Yes, flea markets are very popular, but most of the stuff sold there is cheap or fake, but new.
There are exceptions like the famous Rastro of Madrid, and surely some others, where there is a lot of second hand stuff, but even these traditional flea markets are being invaded by fake and cheap items.
Of course, they are different from those garage sales, unknown here.


----------



## Dr.Kerplunk

argentina84 said:


> There is nothing like that here in Argentina (as far as I know).



Nor here, I think.


----------



## Lingvisten

garage sales exist in Denmark, but more common are the flea markets. especially in the summer, they are everywhere. The things sold on the flea market are old stuff, people sell because they don't need it anymore, and even more old and anthic stuff which some people, "kræmmere", has specialiced in selling. They travel through the country, usualy in a minivan, and sell it on the markets. There are some of these persons in my wifes family, and they buy the interior of dead old peoples houses. They pay a price, and then empties the whole apartment for the relatives, who probably haven't got room for it anyway.


----------



## Bonjules

The most and best Garage Sales were, you guessed it correctly, in ....California.
Lots of space, lots of folks with garages, weather nice enough to sit
out almost any day of the year.
Often they turn into real neighborhood/community events with people
taking advantage of a great opportunity to leisurly rummage through all
that stuff while socializing.
But there a pros who buy regularly, get there early (sometimes before
you are ready!) and might have a cleverly planned itinerary for the day,
where to go first and so on.
What do they do with all those things? Well, have another Garage Sale, of
course!


----------



## Mate

argentina84 said:


> There is nothing like that here in Argentina (as far as I know).

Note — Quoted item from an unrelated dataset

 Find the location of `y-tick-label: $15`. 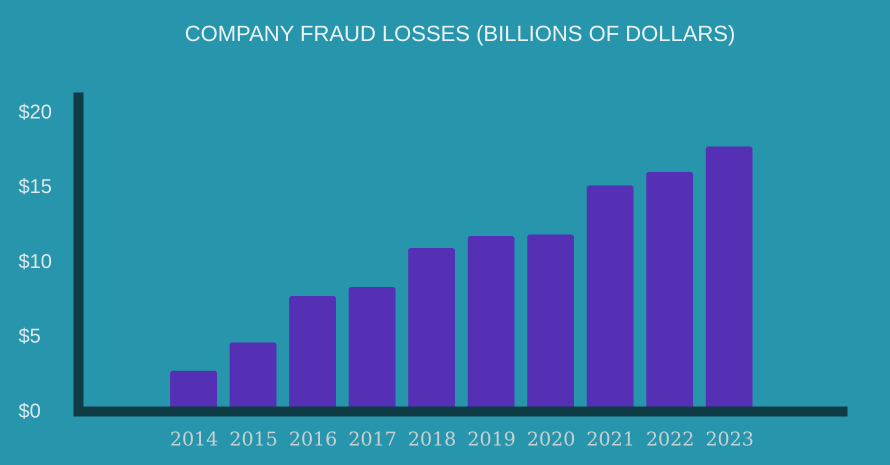

y-tick-label: $15 is located at coordinates (35, 187).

And what about the "Feria americana"?
Wouldn't it constitute the Argentine version of a garage sale?.
"Ferias americanas" are intended mostly for (women) used clothes, but you may also find all sort of used things there too.


----------



## alexacohen

PABLO DE SOTO said:


> Few precious things can be found in these sales or ...maybe not, I don't know.

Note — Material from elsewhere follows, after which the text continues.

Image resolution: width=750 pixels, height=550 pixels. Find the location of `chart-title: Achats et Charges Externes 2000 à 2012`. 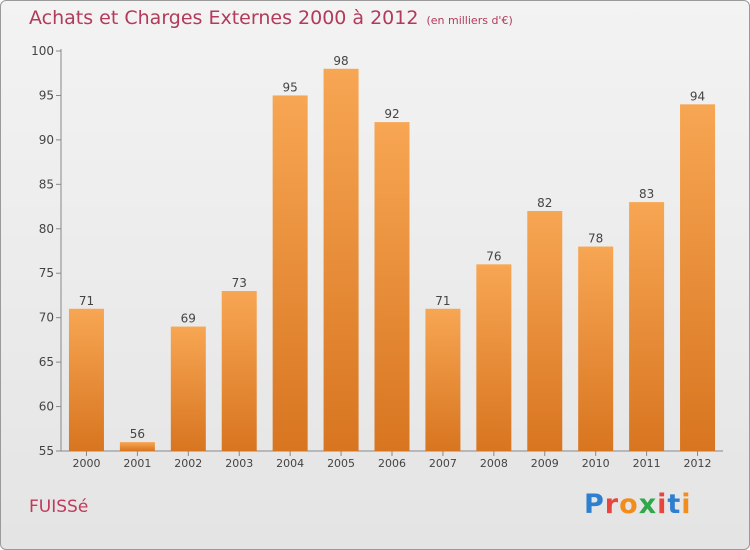

chart-title: Achats et Charges Externes 2000 à 2012 is located at coordinates (224, 18).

"A Guide to Spain and Portugal", published in 1879, formerly the property of the Fitzwilliam Museum, found inside a cardboard box with some Flash Gordon comics and several Secret Seven books.
Now in my library.


----------



## chics

Hello!

In Spain we don't live in houses with a garden and a private garage... the most similar thing I know is what we call Mercados de Intercambio and mercadillos de cosas usadas / de segunda mano. Exchange markets are quite popular in villages and also in some big cities like barcelona, where they're called mercat d'intercanvi, in catalan. People go with things they don't want anymore and give them or change them for others, for example, a tv (when I buy a new one) by a fridge. Books by homemade jam (very appreciate!), a tv by three jars of jam, etc. There are always a lot of guiris aprovechados looking for having free tv and fourniture.

In France people are very found of vide-greniers (storage rooms emptying / hacer un hueco en el trastero). They're open-air markets where people sell the things they want to throw away. There are lot of horrible things but also others very interesting: there're always books at 1€ or packs of four or five new books at 2€, and the "seller" will explain if he liked it, etc. Also for baby clothes and toys, they're new, beautiful and very cheap, big toys that become junks are sold at 10€ or 15€, bodies at 1€, sweaters at not more than 5€, etc. They also sell jam, of course!

The French do also "garage sales" at their homes in cities. They put a note on the entrance door usually whith the things they sell and prices, and their neighbourgs come and buy them for themselves or others. It's very practical to furnish a student flat, for example, and... to know your neighbourgs!

Salut!

Sorry for my so bad English...


----------



## Pie Crust

As well as garage sales and car boot sales, we also have 'jumble sales'.  These are normally held in village halls, church halls or school yards.  People are asked to donate items.  The proceeds are for worthy causes such as the boy scouts, church organ restoration fund, hospices, playground equipment for the local community's children, outings for the elderly, etc. etc.

These jumble sales are well advertised in advance and, if you go to one, you would be well advised to arrive at least an hour before the start to get to the front of the queue.  It is advisable to take an umbrella or walking stick in order to fend off 'pushers in' once the doors are open.

This is where all notion of the British sense of 'fair play' goes out the window.  Jumble sales bring out the most undignified behaviour in people.  As soon as the doors are open, all hell breaks loose and there is a general stampede.  People elbow each other out of the way in order to get a close look at the stalls.  I've even witnessed women almost ripping a garment in half, both shouting, "I picked it up first!"

The categories of items for sale are -  women's clothing, men's clothing, children's clothing, books, vinyl records, cd-s, videos, DVD-s, toys, kitchen equipment, household linen, home-made cakes; last, but not least, BRIC-A-BRAC or WHITE ELEPHANT.  The latter are extremely popular.  We occasionally hear of someone who has bought an obscure item for a few pence.  This then goes into a London auction house and sells for several thousand pounds.  Rare, admittedly, but it does happen.  You need to have some knowledge of what is valuable and what is junk.

I have been very fortunate at jumble sales in the past, finding some really good bargains - the prices are ridiculously low.  But you need to be prepared for battle . . . .


----------



## Bilma

In some places in USA, people buy things in garage sales to resell in another garage sale. I would say the "industry" is growing, at least around here.


----------



## chics

I know people in France who do it, too.


----------



## avok

There is no garage sale here. I hear the word "garage sale" only on American shows.


----------



## surikata

In Padborg, Denmark, a group of us British workers kitted out a house with fixtures and fittings from the local Secondhand Store. I believe all was donated to the store rather than be dumped. In Germany i believe a day is set aside for unwanted goods to be placed on the sidewalk and you help yourself. I am told the divorce rate soars shortly after, eg the wife who put an old pair of boots out not knowing one contained her husband`s hidden cache of money. I fully endorse Piecrust`s post re Jumble Sales.
Ian


----------